Personal information
- Born: February 8, 1993 (age 33) Cape Coral, Florida, U.S.
- Listed height: 6 ft 5 in (1.96 m)
- Listed weight: 285 lb (129 kg)

Career information
- High school: Island Coast (Cape Coral, Florida)
- College: Notre Dame (2011) South Florida (2012–2013)
- NFL draft: 2014: 5th round, 150th overall pick

Career history
- San Francisco 49ers (2014–2017); Chicago Bears (2018–2019); Jacksonville Jaguars (2020); Montreal Alouettes (2024)*;
- * Offseason and/or practice squad member only

Awards and highlights
- First-team All-AAC (2013);

Career NFL statistics
- Total tackles: 111
- Sacks: 21
- Fumble recoveries: 1
- Interceptions: 1
- Pass deflections: 11
- Stats at Pro Football Reference

= Aaron Lynch (American football) =

American gridiron football player (born 1993)

Aaron Lynch (born February 8, 1993) is an American professional football defensive end. He was selected by the San Francisco 49ers in the fifth round of the 2014 NFL draft. He played college football at South Florida and Notre Dame.

==Early life==
Lynch attended Island Coast High School in Cape Coral, Florida. He led the team to 11–2 record and Florida 2B state semifinal playoff appearance as senior in 2010. He also recorded 31 solo tackles and 10.5 sacks during senior campaign. He played in the U.S Army All-American Bowl in San Antonio, Texas in 2011.

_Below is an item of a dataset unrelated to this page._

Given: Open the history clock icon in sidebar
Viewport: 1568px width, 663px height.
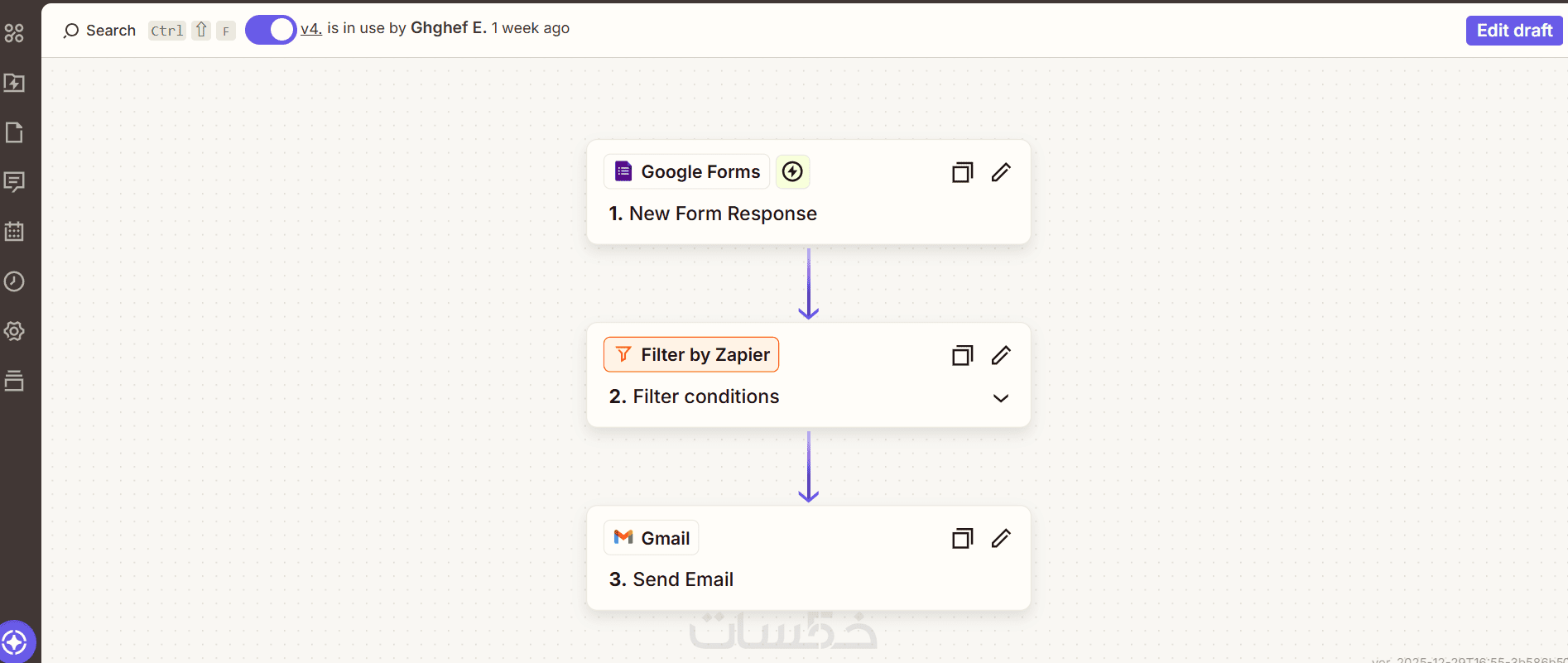Looking at the screenshot, I should 14,281.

Considered a four-star recruit by Rivals.com, Lynch was listed as the No. 3 defensive end in the nation. After de-committing from Florida State, he re-committed to Notre Dame over offers from Florida and Miami.

==College career==
In 2011, Lynch enrolled a semester early at Notre Dame and was able to participate in spring practice. He worked his way onto the second-team and dominated in the annual Blue-Gold game. In his freshman season, he played in 12 games, starting in 6 of them. He recorded 33 tackles including 7 tackles for loss, a team high 5.5 sacks, and a team high of 14 quarterback hurries. He was awarded a 1st team selection on The 11th annual Football Writers Association of America Freshman All-America Team.

In April 2012, Lynch decided to transfer from Notre Dame, citing a desire to return closer to his home. After pondering his options, he announced his transfer to USF. He applied for a waiver to play immediately but the NCAA denied his request, forcing him to sit out the 2012 season.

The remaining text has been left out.